Stored items:
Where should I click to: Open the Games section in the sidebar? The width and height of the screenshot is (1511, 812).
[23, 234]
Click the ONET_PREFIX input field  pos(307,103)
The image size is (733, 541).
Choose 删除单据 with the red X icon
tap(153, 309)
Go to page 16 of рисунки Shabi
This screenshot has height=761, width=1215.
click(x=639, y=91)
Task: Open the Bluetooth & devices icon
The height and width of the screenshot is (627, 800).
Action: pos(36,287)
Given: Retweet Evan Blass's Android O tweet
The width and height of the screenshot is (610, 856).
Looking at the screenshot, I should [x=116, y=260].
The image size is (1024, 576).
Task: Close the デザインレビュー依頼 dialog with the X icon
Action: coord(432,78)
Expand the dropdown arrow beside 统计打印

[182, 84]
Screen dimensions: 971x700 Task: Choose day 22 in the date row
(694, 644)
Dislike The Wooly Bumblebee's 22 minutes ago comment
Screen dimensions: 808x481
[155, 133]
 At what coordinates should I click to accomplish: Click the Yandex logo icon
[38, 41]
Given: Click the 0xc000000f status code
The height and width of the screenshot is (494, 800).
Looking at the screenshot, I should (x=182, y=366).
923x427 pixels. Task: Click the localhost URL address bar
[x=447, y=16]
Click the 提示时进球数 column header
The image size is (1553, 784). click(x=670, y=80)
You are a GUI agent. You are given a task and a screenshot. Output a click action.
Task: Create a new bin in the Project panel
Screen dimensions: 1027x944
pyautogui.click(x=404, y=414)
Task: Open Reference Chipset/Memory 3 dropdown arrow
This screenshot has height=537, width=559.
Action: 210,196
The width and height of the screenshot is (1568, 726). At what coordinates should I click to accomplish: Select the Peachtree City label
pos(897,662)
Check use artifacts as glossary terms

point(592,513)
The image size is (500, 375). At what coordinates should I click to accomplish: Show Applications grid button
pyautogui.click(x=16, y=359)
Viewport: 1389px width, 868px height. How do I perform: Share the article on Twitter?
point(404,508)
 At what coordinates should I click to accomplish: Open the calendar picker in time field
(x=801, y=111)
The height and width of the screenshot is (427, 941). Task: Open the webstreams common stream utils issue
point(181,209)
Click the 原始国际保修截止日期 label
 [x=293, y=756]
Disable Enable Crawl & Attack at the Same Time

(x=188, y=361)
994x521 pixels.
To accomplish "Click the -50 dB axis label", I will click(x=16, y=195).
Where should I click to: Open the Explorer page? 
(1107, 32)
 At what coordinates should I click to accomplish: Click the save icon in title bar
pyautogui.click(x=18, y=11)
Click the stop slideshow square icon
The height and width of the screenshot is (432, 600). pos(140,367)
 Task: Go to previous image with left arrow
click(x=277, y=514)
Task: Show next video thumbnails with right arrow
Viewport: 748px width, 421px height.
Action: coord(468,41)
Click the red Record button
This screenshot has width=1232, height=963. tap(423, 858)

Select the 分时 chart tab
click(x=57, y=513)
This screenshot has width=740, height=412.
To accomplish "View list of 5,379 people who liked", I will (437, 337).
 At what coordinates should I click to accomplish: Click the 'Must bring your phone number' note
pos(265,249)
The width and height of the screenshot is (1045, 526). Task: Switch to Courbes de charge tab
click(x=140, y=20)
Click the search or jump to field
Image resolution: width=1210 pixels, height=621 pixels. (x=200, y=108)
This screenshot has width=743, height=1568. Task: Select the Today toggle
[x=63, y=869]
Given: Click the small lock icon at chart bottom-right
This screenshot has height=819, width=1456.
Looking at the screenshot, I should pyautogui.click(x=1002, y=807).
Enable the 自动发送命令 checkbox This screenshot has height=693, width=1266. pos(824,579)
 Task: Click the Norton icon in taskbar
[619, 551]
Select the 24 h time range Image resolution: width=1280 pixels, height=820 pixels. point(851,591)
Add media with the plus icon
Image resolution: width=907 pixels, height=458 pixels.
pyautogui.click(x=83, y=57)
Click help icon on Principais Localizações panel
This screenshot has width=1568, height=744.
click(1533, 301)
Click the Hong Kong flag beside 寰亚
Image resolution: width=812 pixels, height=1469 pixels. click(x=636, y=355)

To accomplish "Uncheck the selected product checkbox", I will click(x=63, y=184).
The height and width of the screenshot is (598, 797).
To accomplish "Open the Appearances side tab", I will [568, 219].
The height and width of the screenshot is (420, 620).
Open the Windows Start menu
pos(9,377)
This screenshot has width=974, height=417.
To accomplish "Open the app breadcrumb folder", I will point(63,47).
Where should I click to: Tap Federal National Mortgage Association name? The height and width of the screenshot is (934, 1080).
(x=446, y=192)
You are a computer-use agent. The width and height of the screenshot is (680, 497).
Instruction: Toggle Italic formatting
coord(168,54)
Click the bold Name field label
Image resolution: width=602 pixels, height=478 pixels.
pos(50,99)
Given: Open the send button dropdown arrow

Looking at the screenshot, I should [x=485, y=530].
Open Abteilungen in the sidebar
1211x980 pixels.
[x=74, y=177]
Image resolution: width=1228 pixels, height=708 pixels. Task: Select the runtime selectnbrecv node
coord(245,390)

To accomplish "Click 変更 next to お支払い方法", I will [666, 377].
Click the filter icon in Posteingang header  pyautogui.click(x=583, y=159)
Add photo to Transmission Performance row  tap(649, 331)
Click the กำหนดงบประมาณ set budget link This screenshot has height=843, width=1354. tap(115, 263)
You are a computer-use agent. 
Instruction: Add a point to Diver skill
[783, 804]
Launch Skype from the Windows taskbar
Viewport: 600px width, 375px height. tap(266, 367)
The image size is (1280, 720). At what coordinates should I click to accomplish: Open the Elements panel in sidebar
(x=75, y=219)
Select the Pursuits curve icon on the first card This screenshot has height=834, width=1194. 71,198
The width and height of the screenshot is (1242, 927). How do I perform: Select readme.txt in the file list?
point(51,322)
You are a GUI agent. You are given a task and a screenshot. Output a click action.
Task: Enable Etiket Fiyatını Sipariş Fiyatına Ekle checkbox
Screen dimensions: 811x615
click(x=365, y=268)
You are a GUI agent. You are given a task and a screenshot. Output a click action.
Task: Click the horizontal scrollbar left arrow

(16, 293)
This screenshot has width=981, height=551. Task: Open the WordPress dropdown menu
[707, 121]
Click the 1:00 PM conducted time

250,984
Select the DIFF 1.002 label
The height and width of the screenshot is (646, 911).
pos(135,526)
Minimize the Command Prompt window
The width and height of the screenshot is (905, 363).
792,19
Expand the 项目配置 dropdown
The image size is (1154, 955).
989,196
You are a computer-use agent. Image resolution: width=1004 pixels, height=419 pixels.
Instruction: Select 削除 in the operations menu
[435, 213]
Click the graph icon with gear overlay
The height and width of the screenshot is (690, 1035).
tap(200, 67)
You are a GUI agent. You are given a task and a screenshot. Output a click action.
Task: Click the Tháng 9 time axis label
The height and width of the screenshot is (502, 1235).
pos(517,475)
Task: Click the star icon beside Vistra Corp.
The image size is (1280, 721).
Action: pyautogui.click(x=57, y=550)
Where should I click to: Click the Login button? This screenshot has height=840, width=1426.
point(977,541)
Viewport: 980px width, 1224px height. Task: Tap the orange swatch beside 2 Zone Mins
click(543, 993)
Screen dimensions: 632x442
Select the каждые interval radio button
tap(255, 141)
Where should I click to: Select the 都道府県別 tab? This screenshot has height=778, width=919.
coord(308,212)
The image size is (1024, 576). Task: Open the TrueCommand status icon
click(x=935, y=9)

§ Task objective:
Going through the entries above, count the lines with the word "right". Give only the result.

§ Problem solution:
2